*Exercise requirements*:
(A) Please translate this sentence from the court opinion below into Spanish: "During voir dire examination, the juror responded affirmatively when asked if she had ever been interested in the outcome of a criminal case."
(B) Answer these questions from the court opinion below:
(i) What punishment was assessed for the robbery conviction?
(ii) According to the trial court's later statement, what sentence had the prospective juror's son received?
(iii) Before trial, what did the appellant request to be reported?

*Document extract*:
(begin)
OPINION
DALLY, Commissioner.The conviction is for robbery by assault; the punishment, forty years’ imprisonment.
The appellant’s first two grounds of error concern the excusing of a prospective juror. During voir dire examination, the juror responded affirmatively when asked if she had ever been interested in the outcome of a criminal case. She was then directed to come before the bench. What transpired there was not reported in the record. At the conclusion of the bench conference, the Court excused the juror for cause, although the record does not reflect that challenge for cause was made by either the State or defense counsel. Defense counsel objected to the Court’s excusing the prospective juror and requested that her statements then be reported. The trial court refused, but later stated on the record that the juror had informed the Court that her son had been convicted and sentenced to life imprisonment for robbery, and that as a juror she could not assess a life term for robbery.
When the prospective juror was not challenged for cause by the State the Court should not have excused her on the grounds shown in the record which did not constitute an absolute disqualification. See Art. 35.19, Vernon’s Ann.C.C.P. and Ernster v. State, 165 Tex.Cr.R. 422, 308 S.W.2d 33 (1957). While it is quite inconceivable that the State would not have challenged the prospective juror for cause, nevertheless, such challenge could have been waived. Further, the Court should have permitted defense counsel to make a record showing the facts surrounding the Court’s action. See Art. 40.09, § 4, V.A.C.C.P.; Vines v. State, 479 S.W.2d 322 (Tex.Cr.App.1972) and Evans v. State, 430 S.W.2d 502 (Tex.Cr.App.1968).
*494 Do these errors constitute reversible error ?1
The record before us shows that the prospective juror excused by the Court was not willing to consider the full range of punishment including the maximum provided by law in the event the appellant was found guilty. Therefore, the appellant was not entitled to have her serve on the jury. See Art. 35.16(b)3, V.A.C.C.P. Furthermore, the appellant has not shown that he was tried by a jury to which he had a legitimate objection.
The appellant, prior to trial, had requested that the voir dire examination of the jury be reported. This request did not include a specific request that the bench conferences held out of the hearing of the jury be reported. The voir dire examination of the jury was reported and is included in the record but the bench conference at which the prospective juror was questioned was not reported and is not included in the record. The facts in this case are different from those in Jones v. State, 496 S.W.2d 566 (Tex.Cr.App.1973) ; Miller v. State, 472 S.W.2d 269 (Tex.Cr.App.1971) and Morris v. State, 411 S.W.2d 730 (Tex.Cr.App.1967), where requests that the voir dire examination be reported were refused by the trial judge. Here, no such refusal is shown; appellant simply failed to make the necessary request that the bench conferences be reported.
(end)
*Provided data*:
(begin)
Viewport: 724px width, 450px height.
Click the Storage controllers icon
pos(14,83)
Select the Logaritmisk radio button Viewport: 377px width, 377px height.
(end)
*Exercise solutions*:
(A) Durante el examen voir dire, la jurada respondió afirmativamente cuando se le preguntó si alguna vez había tenido interés en el resultado de un caso penal.

(B)
(i) Forty years' imprisonment.
(ii) Life imprisonment for robbery.
(iii) The voir dire examination of the jury.